Train and evaluate the TabMap classifier
TabMap construction: transforming tabular data into 2D topographic maps
from tabmap_construction import TabMapGenerator
generator = TabMapGenerator(metric='correlation', loss_fun='kl_loss')
X_tabmap = generator.fit_transform(X)
Parameters:
- metric: Metric used to compute the feature inter-relationships. {'correlation', 'euclidean', 'gower'}
- loss_fun: Loss function used for computing the optimal transport. {'kl_loss', 'sqeuclidean', 'square_loss'}
- epsilon: Entropic regularization parameter (>=0). default=0 (no regularization applied)
- version: Version of the distance matrix calculation algorithm. default='v2.0'
- Versions 'v1.0' and 'v2.0' use different methods for computing grid distances.
- num_iter: Number of iterations for the optimal transport problem. default=10
TabMapGenerator class functions:
- fit(X, truncate=False): Computes the coupling matrix to map the feature space to the 2D map space. X is of shape (n_samples, n_features). The
truncateparameter determines whether to truncate or zero-pad the data to fit the 2D map. - transform(X): Performs the mapping from feature space to image space.
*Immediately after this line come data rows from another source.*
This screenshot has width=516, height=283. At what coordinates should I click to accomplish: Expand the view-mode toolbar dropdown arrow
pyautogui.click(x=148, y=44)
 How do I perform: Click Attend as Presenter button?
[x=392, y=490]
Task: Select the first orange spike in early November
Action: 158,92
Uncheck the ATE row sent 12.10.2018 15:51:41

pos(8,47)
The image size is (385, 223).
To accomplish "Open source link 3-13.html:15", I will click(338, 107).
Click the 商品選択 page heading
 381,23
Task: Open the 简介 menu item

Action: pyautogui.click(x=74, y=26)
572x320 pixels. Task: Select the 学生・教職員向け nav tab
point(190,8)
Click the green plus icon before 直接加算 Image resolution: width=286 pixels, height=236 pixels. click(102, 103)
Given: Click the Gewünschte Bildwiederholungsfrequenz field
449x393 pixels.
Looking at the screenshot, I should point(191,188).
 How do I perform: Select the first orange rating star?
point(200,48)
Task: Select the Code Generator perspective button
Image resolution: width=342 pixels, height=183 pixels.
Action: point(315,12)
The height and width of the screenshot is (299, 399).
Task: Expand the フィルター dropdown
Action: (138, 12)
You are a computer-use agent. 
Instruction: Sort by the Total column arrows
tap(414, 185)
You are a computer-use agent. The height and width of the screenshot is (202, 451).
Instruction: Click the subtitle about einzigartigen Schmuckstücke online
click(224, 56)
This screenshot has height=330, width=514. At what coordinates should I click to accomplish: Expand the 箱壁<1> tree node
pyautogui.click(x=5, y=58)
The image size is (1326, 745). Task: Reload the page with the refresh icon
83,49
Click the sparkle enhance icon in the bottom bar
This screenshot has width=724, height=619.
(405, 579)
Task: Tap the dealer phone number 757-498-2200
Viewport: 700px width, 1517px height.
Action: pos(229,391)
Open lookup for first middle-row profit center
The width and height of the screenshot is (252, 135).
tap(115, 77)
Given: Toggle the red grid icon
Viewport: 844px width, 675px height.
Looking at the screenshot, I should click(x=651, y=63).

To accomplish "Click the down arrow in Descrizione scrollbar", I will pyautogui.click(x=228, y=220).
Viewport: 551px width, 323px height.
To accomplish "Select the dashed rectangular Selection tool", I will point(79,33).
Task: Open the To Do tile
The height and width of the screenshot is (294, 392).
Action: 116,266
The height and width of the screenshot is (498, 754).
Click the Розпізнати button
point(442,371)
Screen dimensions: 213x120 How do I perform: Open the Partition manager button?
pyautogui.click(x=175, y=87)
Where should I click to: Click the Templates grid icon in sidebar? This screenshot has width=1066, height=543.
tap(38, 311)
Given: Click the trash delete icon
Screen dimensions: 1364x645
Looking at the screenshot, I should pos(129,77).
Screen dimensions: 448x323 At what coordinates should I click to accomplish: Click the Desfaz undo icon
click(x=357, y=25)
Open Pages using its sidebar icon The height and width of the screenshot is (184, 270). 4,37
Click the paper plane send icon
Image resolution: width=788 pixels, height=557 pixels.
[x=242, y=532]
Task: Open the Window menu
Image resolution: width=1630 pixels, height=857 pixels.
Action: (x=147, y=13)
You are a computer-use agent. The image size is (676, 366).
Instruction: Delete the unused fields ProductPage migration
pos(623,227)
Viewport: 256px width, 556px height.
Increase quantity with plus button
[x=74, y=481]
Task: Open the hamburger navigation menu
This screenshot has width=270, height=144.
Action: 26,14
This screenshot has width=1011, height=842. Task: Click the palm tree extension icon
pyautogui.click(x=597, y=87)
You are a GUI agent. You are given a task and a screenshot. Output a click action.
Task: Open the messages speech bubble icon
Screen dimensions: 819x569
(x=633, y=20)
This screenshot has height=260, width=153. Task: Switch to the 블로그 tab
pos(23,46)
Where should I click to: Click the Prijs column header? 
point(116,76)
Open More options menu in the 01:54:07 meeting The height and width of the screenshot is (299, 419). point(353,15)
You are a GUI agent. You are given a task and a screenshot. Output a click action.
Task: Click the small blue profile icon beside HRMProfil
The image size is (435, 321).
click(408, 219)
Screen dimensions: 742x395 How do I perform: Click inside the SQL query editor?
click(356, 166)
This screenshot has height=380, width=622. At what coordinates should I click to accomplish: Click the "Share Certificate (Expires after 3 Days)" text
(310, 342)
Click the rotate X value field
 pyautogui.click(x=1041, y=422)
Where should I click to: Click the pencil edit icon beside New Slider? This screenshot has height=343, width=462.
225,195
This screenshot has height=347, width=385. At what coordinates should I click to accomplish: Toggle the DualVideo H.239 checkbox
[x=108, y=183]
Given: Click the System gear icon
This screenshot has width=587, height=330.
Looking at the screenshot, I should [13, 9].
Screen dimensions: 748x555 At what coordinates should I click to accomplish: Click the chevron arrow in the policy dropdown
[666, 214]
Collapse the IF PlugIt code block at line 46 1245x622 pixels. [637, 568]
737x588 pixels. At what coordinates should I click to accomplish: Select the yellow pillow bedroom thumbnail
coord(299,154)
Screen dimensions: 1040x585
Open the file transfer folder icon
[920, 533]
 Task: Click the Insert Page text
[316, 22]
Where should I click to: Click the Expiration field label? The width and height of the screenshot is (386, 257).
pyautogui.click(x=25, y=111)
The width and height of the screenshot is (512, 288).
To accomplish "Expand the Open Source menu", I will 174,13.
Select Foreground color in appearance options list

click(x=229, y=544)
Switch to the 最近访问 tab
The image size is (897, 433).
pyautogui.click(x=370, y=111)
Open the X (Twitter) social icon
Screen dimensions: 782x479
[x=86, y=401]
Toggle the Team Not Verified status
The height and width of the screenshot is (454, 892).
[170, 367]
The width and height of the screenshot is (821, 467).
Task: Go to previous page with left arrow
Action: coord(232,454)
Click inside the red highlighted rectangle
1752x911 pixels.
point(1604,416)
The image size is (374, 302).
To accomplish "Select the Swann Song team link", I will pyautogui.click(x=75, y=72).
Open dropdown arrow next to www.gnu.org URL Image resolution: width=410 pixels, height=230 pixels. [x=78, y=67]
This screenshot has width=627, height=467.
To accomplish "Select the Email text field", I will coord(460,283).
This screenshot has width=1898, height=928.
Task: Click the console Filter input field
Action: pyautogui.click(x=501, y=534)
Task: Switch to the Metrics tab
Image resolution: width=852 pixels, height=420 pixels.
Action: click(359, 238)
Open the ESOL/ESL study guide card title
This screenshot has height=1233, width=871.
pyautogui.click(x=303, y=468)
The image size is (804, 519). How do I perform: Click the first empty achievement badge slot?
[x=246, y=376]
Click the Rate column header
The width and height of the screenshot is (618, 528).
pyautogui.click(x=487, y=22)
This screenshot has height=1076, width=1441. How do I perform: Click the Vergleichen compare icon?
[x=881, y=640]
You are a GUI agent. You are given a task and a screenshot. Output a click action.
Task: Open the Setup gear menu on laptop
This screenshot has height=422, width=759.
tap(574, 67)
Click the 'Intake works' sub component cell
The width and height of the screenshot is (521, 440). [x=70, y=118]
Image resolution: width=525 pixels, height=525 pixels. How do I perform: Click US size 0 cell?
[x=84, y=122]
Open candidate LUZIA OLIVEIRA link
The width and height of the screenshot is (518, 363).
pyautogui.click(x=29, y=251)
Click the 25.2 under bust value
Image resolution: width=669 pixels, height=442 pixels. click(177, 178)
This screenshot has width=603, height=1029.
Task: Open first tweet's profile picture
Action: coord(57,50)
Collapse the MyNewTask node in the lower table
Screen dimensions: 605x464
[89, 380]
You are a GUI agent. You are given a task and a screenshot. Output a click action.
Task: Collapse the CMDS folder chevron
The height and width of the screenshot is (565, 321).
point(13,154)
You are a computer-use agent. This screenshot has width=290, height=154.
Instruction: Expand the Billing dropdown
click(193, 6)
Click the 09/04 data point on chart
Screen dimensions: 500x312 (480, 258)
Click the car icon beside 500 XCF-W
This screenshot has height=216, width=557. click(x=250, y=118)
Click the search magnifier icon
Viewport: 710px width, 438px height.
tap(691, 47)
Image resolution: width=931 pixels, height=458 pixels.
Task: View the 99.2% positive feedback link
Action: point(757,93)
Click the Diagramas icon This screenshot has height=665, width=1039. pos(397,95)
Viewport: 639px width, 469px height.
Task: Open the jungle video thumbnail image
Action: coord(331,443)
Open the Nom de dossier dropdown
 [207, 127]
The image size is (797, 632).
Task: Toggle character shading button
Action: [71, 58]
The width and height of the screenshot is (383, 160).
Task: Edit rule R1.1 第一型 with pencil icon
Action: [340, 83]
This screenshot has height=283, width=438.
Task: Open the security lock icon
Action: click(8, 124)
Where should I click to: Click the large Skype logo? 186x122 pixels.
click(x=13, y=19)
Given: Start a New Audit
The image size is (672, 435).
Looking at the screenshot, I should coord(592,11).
- fit_transform(X, truncate=False): Fits the generator to the data and then performs the transformation.
Train a 2D convolutional neural network (CNN) model for classification
python main.py
Refer to the main.py file for details on model training and evaluation. This file also includes k-fold cross-validation, hyperparameter tuning, and comparisons with other classifiers used to generate the results presented in our paper.
Example Jupyter notebooks for using TabMap
- Benchmarking: Tutorial_Benchmarking.ipynb.
- Classification: Tutorial_Classification.ipynb.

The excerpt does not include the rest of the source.